This Amendment No. 1 (“Amendment No. 1”) amends and supplements the statement on Schedule 13D filed with the Securities and Exchange Commission (the “SEC”) on February 4, 2019 (the “Original Schedule 13D,” together with this Amendment No. 1, the “Schedule 13D”) with respect to the common shares, $1.00 par value (the “Common Shares”) of Argo Group International Holdings, Ltd., a Bermuda exempted company limited by shares (the “Issuer”).

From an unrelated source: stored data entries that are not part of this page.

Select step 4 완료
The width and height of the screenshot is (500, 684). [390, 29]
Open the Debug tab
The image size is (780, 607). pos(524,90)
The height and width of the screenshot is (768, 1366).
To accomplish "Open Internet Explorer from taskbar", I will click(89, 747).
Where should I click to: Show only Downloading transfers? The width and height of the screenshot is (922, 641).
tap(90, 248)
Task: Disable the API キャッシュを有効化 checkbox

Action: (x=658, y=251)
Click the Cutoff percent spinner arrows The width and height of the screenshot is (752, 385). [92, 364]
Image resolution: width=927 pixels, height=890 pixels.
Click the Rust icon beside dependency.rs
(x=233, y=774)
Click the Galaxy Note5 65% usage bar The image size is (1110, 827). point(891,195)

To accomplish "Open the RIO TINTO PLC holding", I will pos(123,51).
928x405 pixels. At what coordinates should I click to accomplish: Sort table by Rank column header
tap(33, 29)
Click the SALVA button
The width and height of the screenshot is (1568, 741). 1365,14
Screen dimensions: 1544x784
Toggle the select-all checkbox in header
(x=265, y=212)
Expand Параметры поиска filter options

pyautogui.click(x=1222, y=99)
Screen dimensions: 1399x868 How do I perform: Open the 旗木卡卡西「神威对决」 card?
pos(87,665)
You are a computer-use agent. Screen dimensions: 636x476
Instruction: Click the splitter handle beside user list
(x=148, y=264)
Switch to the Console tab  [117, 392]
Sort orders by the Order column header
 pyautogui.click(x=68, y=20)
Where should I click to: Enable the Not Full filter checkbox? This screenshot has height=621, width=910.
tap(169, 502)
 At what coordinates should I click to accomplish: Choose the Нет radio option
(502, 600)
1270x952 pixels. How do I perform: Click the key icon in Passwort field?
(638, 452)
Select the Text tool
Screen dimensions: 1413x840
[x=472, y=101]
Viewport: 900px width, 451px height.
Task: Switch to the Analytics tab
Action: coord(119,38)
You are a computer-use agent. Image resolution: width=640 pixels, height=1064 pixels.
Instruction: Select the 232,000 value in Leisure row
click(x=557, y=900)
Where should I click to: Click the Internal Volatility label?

Capitalized terms used herein and not otherwise defined in this Amendment No. 1 have the meanings set forth in the Original Schedule 13D. This Amendment No. 1 amends Items 4, 5 and 7 as set forth below.

 

Item 4. PURPOSE OF TRANSACTION
   
  Item 4 of the Schedule 13D is hereby amended and supplemented by the addition of the following:
   
  On February 25, 2019, a Voce Fund submitted to the Issuer a formal notice of its intention to present proposals at the 2019 annual general meeting of shareholders of the Issuer (the “Annual Meeting”) to remove four directors—Chairman Gary V. Woods, Hector De Leon, John R. Power, Jr. and Mural R. Josephson—from the Issuer’s Board and replace them with the following four nominees of the Reporting Persons: Carol A. McFate, Bernard C. Bailey, Rear Admiral Kathleen M. Dussault and Mr. Plants.
   
 

Also on February 25, 2019, Voce Capital Management distributed a letter to fellow members of the Issuer outlining a history of misuse of corporate assets by the Issuer's CEO resulting in value destruction for both the Issuer and its shareholders. The Reporting Persons are deeply concerned that the Board has failed to hold the CEO and management accountable for these misuses. Concurrent with the letter, Voce Capital Management issued a press release announcing, among other things, its intention to remove and replace four directors from the Board and containing a copy of the foregoing letter. A copy of such press release, including the full text of the letter, is attached hereto as Exhibit 2, and is incorporated herein by reference in its entirety.

   
Item 5. INTEREST IN SECURITIES OF THE ISSUER
   
  Item 5(a) of the Schedule 13D is hereby amended and restated as follows:
   
  (a) The aggregate percentage of Common Shares reported as beneficially owned by each person named herein is based upon approximately 32,961,000 Common Shares outstanding as of December 31, 2019, which is the total number of Common Shares outstanding as reported in the Issuer’s Form-8K filed with the Securities and Exchange Commission on February 11, 2019.
   
  As of the close of business on February 22, 2019, Voce Capital Management beneficially owned 1,903,469 Common Shares, constituting approximately 5.8% of the Common Shares outstanding. Voce Capital, as the sole managing member of Voce Capital Management, may be deemed to beneficially own the 1,903,469 Common Shares beneficially owned by Voce Capital Management, constituting approximately 5.8% of the Common Shares outstanding. Mr. Plants, as the sole managing member of Voce Capital, may be deemed to beneficially own the 1,903,469 Common Shares beneficially owned by Voce Capital Management, constituting approximately 5.8% of the Common Shares outstanding.
   
  As of the close of business on February 22, 2019, the Reporting Persons collectively beneficially owned an aggregate of 1,903,469 Common Shares, constituting approximately 5.8% of the Common Shares outstanding.

 

 

 

Item 7. MATERIAL TO BE FILED AS EXHIBITS
   
  Item 7 of the Schedule 13D is hereby amended and supplemented by the addition of the following:
   
Exhibit Description
2 Press Release, dated February 25, 2019
   

 

 

 

SIGNATURES

After reasonable inquiry and to the best of his or its knowledge and belief, each of the undersigned certifies that the information set forth in this statement is true, complete and correct.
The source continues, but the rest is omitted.